It really is no surprise that Joseph Haydn’s string quartets have remained so popular with audiences. Why? Because when they were composed my sense is that they were way ahead of their times. Today I have for you a new recording with three quarters from the Opus 20 that are able to prove this to you…
Haydn: ‘Sun’ Quartets Op.20, Nos. 1-3 (Vol. 1)
Haydn:
String Quartet, Op. 20 No. 1 in E flat major
String Quartet, Op. 20 No. 2 in C Major
String Quartet, Op. 20 No. 3 in G minor
Performed by the Chiaroscuro Quartet
The six so-called ‘Sun’ quartets of Joseph Haydn’s Op.20 are often said to represent an unprecedented flowering of his string quartet writing, establishing an example to which every other subsequent composer of quartets has paid his respect.

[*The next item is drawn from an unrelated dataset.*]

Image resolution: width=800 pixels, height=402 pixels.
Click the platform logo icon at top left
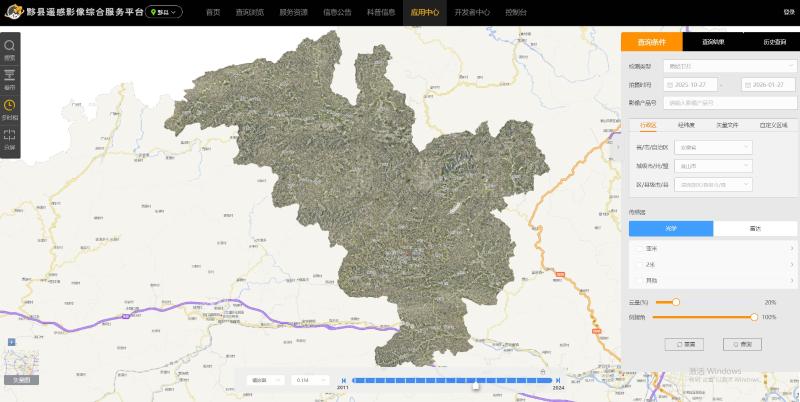(12, 12)
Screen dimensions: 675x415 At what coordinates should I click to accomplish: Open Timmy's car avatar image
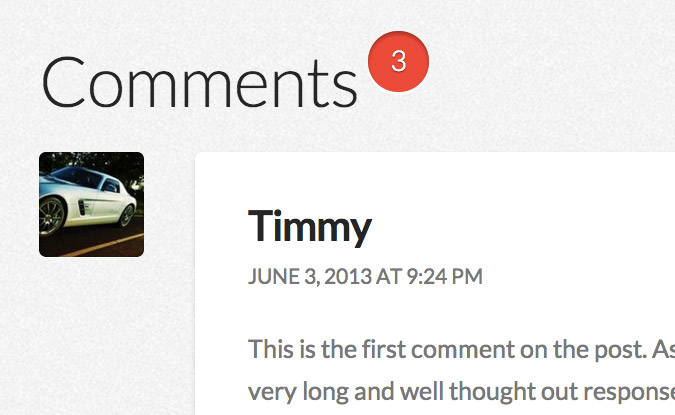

The Op.20 quartets are examples of Haydn’s flexibility, variety and unpredictability. Every bar is full of a sense of musical adventure, a feeling that Haydn is creating a new vision of four-part string writing.
On this first volume, the first three quartets of the set are performed by the Chiaroscuro Quartet, a highly international ensemble formed in 2005 by the violinists Alina Ibragimova (Russia) and Pablo Hernán Benedí (Spain), the Swedish violist Emilie Hörnlund and cellist Claire Thirion from France.
The quartet plays on instruments with gut strings, and its unique sound is admired by audiences and critics all over Europe.
The Chiaroscuro Quartet received Germany’s most prestigious CD award in 2015, the Preis der Deutschen Schallplattenkritik.